Hospital Value-Based Purchasing Rules

CMS issued a final rule implementing the PPACA Hospital Value-Based Purchasing (VBP) program which is intended to reward hospitals for providing high quality, safe care for patients. CMS said it will distribute about $850 million in FY 2013 to hospitals based on their overall performance on a set of quality measures that have been linked to improved clinical processes of care and patient satisfaction.

MACPAC Recommendations Implemented

CMS issued a proposed regulation providing guidance for states that may be considering reductions in Medicaid provider payments as a way to achieve state budget goals. The rule proposes that states conduct periodic reviews of the data for covered services using an analytic framework which reflects enrollee needs, the availability of care and providers and the utilization of services. The rule reflects recommendations previously made by the Medicaid and CHIP Payment and Access Commission (MACPAC).

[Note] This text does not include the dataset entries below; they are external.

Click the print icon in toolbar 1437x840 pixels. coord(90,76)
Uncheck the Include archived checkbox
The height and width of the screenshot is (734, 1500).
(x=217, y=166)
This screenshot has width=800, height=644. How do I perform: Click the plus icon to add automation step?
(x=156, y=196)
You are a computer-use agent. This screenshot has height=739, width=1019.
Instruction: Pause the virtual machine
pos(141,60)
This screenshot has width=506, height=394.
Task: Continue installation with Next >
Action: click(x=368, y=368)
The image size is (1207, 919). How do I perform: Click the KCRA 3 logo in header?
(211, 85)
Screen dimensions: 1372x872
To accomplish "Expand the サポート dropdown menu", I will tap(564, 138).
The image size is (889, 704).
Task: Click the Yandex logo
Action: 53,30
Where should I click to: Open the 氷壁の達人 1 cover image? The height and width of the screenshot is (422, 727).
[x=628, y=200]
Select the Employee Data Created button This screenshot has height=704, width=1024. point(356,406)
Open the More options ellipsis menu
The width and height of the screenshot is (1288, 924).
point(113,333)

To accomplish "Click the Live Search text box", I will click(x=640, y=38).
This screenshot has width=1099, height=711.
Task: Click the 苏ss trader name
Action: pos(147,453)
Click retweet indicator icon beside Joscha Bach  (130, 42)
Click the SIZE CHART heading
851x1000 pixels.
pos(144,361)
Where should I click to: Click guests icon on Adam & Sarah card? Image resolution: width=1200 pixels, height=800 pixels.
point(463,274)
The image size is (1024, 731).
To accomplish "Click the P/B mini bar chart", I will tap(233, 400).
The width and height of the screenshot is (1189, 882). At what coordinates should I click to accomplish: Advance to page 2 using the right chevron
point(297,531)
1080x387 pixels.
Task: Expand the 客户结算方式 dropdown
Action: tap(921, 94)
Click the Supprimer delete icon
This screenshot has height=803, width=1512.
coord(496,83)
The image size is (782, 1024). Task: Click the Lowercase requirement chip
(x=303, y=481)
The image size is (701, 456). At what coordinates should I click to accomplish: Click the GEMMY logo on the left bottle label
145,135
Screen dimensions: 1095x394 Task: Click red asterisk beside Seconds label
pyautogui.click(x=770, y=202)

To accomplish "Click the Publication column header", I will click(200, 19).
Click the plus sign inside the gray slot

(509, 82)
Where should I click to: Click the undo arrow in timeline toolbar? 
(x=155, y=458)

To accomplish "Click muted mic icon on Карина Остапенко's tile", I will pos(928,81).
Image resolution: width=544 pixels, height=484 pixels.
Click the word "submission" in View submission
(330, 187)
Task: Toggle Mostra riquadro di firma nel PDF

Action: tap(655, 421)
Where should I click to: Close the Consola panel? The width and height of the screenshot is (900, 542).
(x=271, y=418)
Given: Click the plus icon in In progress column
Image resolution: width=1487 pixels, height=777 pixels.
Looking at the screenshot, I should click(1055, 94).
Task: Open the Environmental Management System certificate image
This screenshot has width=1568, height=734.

Boost for CMMI by AMA Past President

The Administration announced that Dr. Nancy Nielsen, a past president of the American Medical Association, will become a senior adviser to the CMS Center for Medicare and Medicaid Innovation established under the PPACA. Republicans remain skeptical of the center and can be expected to give close congressional oversight on the agency’s activities.

Single-Payer on the Way in Vermont

Last week the Vermont senate voted to approve legislation that would create a universal single payer health care system called Green Mountain Care. If a conference committee finalizes the legislation, the system would go into effect pursuant to a waiver issued from HHS.

SGR on the Block

The House-passed FY 2012 budget plan anticipates a revision of the Medicare physician payment “sustainable growth rate” system, but leaves the specific changes to committees of jurisdiction to formulate. In a letter to the House E&C Committee, the AMA said that the payment system “should involve transitioning to a new generation of payment models that reward physicians and hospitals for keeping patients healthy, managing chronic conditions in a way that avoids hospitalizations, and, when acute care episodes occur, delivering high quality care with efficient use of resources….” The AMA also suggested that doctors should receive payment updates commensurate with the growth in medical practice costs during any transition period.

SNF Payment Options

CMS issued another proposed rule that provides two options for setting FY 2012 payment rates for skilled nursing facilities. The first would provide an increase of $530 million, or 1.5%, derived from applying the 2012 market basket index of 2.7% and reducing it by 1.2% to account for greater efficiencies in operating nursing homes. The second option would adjust for an unforeseen increase in nursing home payments during FY 2011 and restore overall payments to their intended levels on a prospective basis, thus reducing payments to SNF’s by 11%, or $3.94 billion less than payments in 2011.

IRF Payments to Increase

CMS issued a proposed rule that would increase payments to inpatient rehabilitation facilities under the prospective payment system by about $120 million in FY 2012. The rule would also implement provisions of the PPACA which establishes a new quality reporting program providing for a 2% reduction in the annual  increase factor beginning in 2014 for failure to report quality data to HHS.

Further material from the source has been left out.